The Spirit of the Lord, §11: Banquet of the New Jerusalem

§11. The Banquet of the New Jerusalem: Eucharistic Shalom

Let me first recapitulate the central argument I am advancing in this series. Against the notion that the peace of the Lord is an “inner,” “spiritual” peace which only concerns the relationship between one’s soul and God, I am arguing that the gospel of salvation is a cosmic kerygma whose scope embraces the whole of creaturely existence, including the material, political, and economic dimensions of human society. More specifically, I have engaged in a close analysis of the biblical text in the construction of a christological-eschatological ecclesiology. The “Spirit of the Lord” is the Spirit of Jesus Christ, and thus the Spirit of the cross and resurrection. As the Spirit of Christ, the Spirit is the agent of Christ’s mission and mediation, and by virtue of Pentecost, the agent also of the Christian community’s life of faithful obedience in correspondence to what Jesus accomplished in his mission into the far country. In contrast to a “Sanitized Savior of Suburbia,” the gospel proclaims a God who is with us (nobiscum) and for us (pro nobis) in Jesus Christ, who inaugurates the reign of peace, and who gives us the euangelion of shalom in our life of witness. The centerpiece of my reflections on Immanuel has been a close theological exegesis of Micah 4:1-4, which explored the themes of covenant, universality, political pacifism, logocentricism, forensicism, and eschatology. With that behind us now, I intend to complete this series by exploring the implications of a missional-eschatological theology of reconciliation for the eucharist and pneumatology. I will take up the former here and leave the latter for the next section.

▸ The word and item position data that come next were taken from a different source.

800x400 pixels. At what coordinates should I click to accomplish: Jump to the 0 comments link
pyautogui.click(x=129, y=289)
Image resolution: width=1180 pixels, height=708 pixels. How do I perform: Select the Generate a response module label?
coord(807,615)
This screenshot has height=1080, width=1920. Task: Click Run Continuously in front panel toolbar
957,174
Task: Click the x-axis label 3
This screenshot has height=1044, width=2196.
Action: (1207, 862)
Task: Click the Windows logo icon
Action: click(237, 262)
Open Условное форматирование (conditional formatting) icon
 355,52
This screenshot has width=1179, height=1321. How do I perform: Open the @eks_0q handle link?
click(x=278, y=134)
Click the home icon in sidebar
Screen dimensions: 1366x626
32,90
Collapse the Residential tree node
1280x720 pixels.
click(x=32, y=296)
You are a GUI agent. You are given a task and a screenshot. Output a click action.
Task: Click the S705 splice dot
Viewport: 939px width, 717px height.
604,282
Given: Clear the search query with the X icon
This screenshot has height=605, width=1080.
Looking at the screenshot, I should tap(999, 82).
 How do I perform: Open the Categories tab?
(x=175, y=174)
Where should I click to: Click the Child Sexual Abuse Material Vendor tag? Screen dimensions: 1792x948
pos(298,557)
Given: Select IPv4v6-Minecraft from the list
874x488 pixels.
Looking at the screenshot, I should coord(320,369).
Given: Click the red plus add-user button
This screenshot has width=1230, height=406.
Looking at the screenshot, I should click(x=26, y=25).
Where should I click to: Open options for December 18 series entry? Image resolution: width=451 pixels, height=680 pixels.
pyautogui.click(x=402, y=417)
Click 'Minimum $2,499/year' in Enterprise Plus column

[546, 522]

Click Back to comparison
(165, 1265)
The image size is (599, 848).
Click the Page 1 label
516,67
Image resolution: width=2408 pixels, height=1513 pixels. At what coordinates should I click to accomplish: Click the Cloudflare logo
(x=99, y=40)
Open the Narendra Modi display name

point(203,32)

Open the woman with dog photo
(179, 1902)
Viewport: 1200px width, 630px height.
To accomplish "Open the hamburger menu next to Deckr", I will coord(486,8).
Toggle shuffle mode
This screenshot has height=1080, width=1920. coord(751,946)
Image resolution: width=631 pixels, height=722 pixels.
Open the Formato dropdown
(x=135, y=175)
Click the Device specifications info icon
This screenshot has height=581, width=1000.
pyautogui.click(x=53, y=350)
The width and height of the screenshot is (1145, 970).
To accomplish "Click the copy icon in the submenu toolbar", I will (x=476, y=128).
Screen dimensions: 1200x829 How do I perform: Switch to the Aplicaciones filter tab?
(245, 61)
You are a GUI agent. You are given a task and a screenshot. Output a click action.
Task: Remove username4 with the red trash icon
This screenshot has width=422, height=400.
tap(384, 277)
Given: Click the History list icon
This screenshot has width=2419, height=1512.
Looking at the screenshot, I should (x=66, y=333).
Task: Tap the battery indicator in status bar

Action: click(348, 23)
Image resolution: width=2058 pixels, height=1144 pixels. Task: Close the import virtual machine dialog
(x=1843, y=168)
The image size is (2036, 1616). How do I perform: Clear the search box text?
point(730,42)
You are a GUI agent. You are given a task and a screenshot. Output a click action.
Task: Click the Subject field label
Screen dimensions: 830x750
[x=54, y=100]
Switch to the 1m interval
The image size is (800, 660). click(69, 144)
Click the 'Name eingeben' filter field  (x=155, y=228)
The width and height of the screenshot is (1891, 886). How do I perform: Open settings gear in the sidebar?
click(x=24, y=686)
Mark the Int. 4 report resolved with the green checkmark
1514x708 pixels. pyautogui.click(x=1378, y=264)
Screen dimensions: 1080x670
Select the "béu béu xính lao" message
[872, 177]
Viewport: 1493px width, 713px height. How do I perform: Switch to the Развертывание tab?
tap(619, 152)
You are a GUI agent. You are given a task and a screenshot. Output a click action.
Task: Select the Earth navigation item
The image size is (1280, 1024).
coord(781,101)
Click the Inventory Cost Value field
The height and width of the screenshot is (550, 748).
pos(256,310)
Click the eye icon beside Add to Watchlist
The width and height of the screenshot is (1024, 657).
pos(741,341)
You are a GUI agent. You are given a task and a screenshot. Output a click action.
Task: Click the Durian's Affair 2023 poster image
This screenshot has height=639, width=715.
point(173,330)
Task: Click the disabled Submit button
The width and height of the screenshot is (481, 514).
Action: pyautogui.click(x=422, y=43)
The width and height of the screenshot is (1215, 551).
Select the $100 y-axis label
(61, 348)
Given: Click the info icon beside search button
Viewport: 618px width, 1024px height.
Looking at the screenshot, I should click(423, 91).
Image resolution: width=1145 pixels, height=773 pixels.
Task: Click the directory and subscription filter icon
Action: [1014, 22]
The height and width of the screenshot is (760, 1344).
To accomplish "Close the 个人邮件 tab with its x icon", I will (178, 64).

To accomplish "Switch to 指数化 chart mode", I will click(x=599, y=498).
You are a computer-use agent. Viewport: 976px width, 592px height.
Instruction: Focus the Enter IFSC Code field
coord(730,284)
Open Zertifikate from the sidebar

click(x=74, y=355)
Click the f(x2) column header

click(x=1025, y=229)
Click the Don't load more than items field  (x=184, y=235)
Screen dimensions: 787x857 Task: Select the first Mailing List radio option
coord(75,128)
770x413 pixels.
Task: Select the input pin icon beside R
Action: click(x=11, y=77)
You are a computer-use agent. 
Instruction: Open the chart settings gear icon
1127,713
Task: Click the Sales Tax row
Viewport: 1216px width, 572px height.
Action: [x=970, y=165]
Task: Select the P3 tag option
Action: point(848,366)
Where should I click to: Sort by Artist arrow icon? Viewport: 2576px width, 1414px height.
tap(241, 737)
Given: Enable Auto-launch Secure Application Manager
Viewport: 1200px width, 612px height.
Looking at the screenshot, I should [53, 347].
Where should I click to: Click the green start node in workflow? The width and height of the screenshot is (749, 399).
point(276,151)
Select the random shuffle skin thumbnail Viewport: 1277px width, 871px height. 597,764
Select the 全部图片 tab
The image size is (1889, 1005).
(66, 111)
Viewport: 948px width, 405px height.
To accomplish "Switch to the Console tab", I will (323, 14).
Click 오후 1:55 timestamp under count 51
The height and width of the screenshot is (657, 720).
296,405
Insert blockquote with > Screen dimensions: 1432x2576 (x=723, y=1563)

Due to space limitations, I must confine my discussion of the eucharist to those areas germane to our theme. In the interest of full disclosure, I will advance the following thesis: the eucharist is a pentecostal event in which the covenantal community of the cross is propelled into the world in order to share the shalom of table-fellowship with the poor and oppressed as a sanctified foretaste of the messianic banquet. My exposition of this thesis will proceed under the following headings: (1) the eucharist and the Holy Spirit, (2) the eucharist and mission, (3) the eucharist and peace, and (4) the eucharist and the kingdom.